After Stinson thoroughly reviews the samples and gives the team the context needed to find relevant clues, Meiklejohn completes the preliminary DNA isolation, high-throughput sequencing and analysis to determine the source species. She then passes the samples along to Breen and Callahan.

Breen, a professor of genomics and the Oscar J. Fletcher Distinguished Professor of Comparative Oncology Genetics, can use digital-droplet PCR to determine the sex of the animal whose skin was used to make the parchment.

Afterward, Callahan, an associate professor of microbiomes and complex microbial communities, can analyze the long-gone animal’s microbiome, which can contain much more genetic information than just that of the target species. In other words, it offers the chance to learn more about the other organisms an animal came in contact with shortly before death.

Over the coming months, Stinson, Meiklejohn, Breen and Callahan will study a collection of manor rolls from three separate sources—the Harvard Law Library, Folger Shakespeare Library and Norfolk Record Office.

Stinson and Meiklejohn believe their team’s research could put NC State at the forefront of an emerging field known as biocodicology—the study of biological clues in manuscripts, books and other documents.

New methods, old problems

While biocodicology remains a nascent field for now, the clues that researchers like Stinson uncover could ultimately help solve problems that have afflicted humanity throughout much of recorded history.

“We’re living in an age of things like COVID, and bird flu, and swine flu,” Stinson says. “And in many ways that’s not new. Some versions of epidemics have been around for a long time.”

You’ve likely heard of the Bubonic plague, colloquially known as the Black Death, but there were plenty of other plagues throughout the medieval era, many of which affected livestock instead of humans, Stinson says. And oftentimes, as was the case with the infamous Bubonic plague of the 1300s, diseases can originate in one species and then spread to others.

Bird flu and swine flu are more recent examples of zoonotic diseases, infectious illnesses that can spread between different animals, including humans. If the end of that last sentence gave you pause, perhaps you’re unfamiliar with the concept of “One Health”—a framework that recognizes the interconnected nature of plant, animal, human and environmental health.

By cataloging human-animal interactions over hundreds of years, manor court rolls provide an unparalleled opportunity to delve deeper into the entwined relationship between human and animal health.

Manor court rolls might have recorded data on some of the earliest known epidemics. And since it’s possible to trace these special parchment samples to a specific time and place—perhaps even the exact farm—they could shed more light on how certain diseases started and progressed.

What’s more, it’s logical to presume that pieces of parchment were made from skins of the same livestock a farmer was keeping records on—which means biological evidence of diseases themselves might still remain.

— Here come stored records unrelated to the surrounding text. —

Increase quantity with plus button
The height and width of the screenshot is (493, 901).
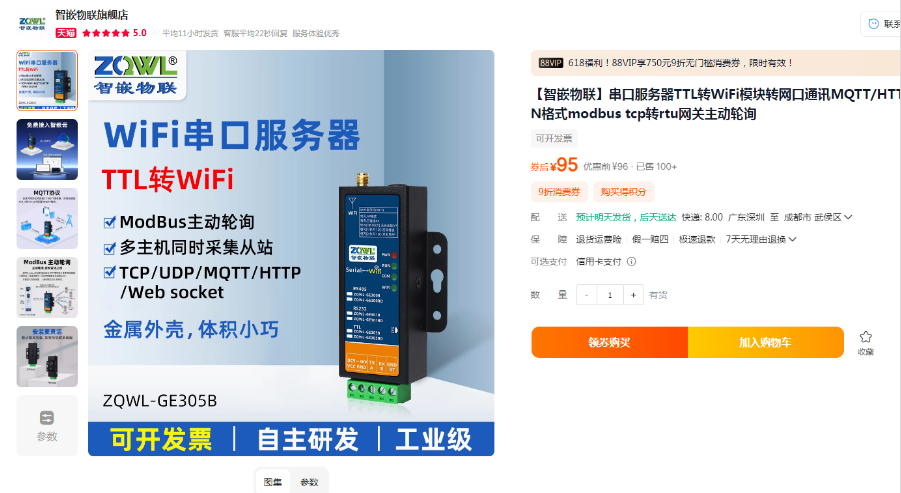pos(633,295)
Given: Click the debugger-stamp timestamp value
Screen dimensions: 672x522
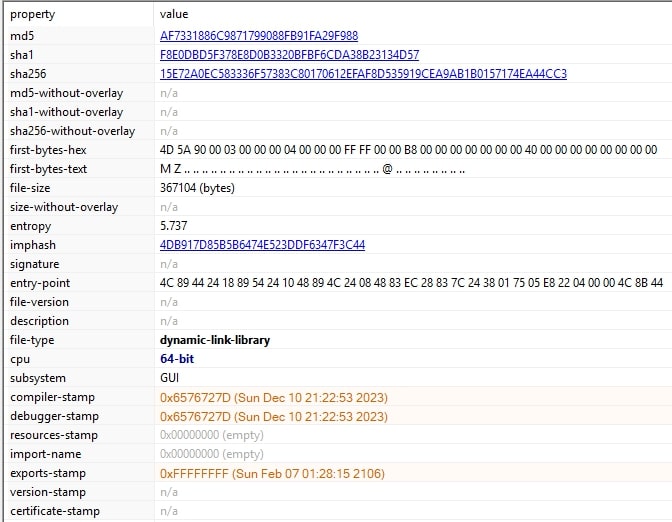Looking at the screenshot, I should point(273,416).
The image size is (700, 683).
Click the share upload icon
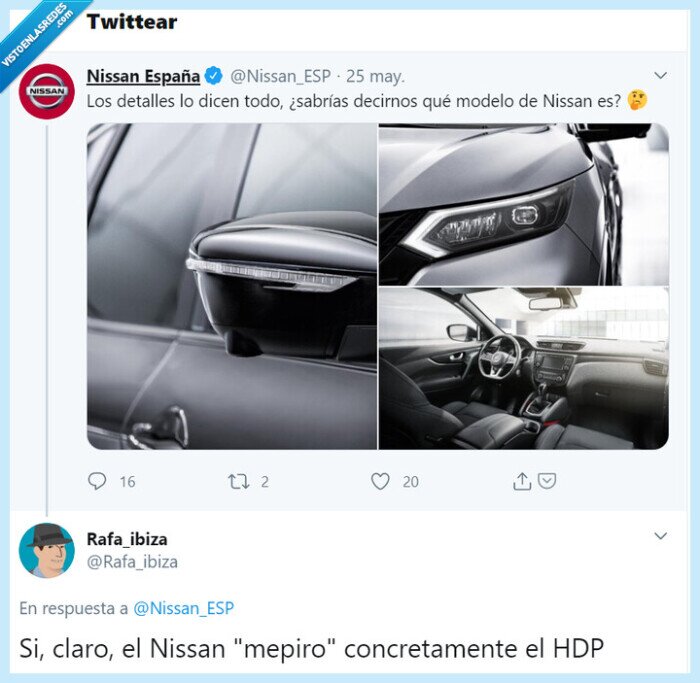point(521,481)
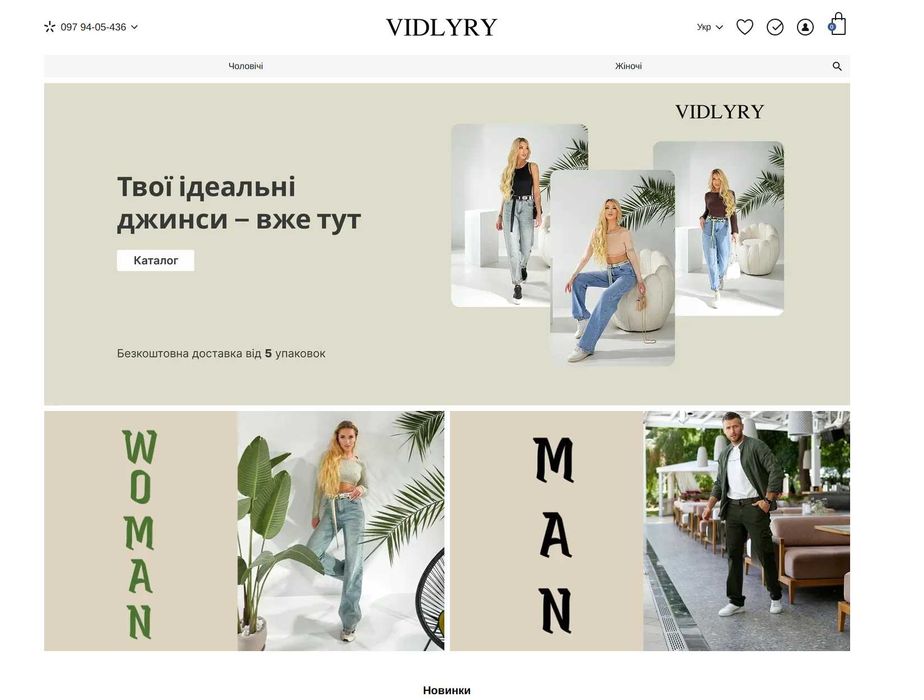924x700 pixels.
Task: Open the MAN category banner
Action: click(x=650, y=531)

“Some of the very pathogens that killed those animals may well be on the skins of some of these books,” Stinson says. “So it’s a chance to go back in time and look at the history of epidemics, and how they affected both animals and humans.”

Whether Stinson and Meiklejohn’s interdisciplinary team finds the clues it’s looking for or not, the full story will undoubtedly remain far from finished. But by verifying last year that cytology brushes can collect cellular material without damaging medieval-era documents, they’ve made it much easier for others to help write the next chapter.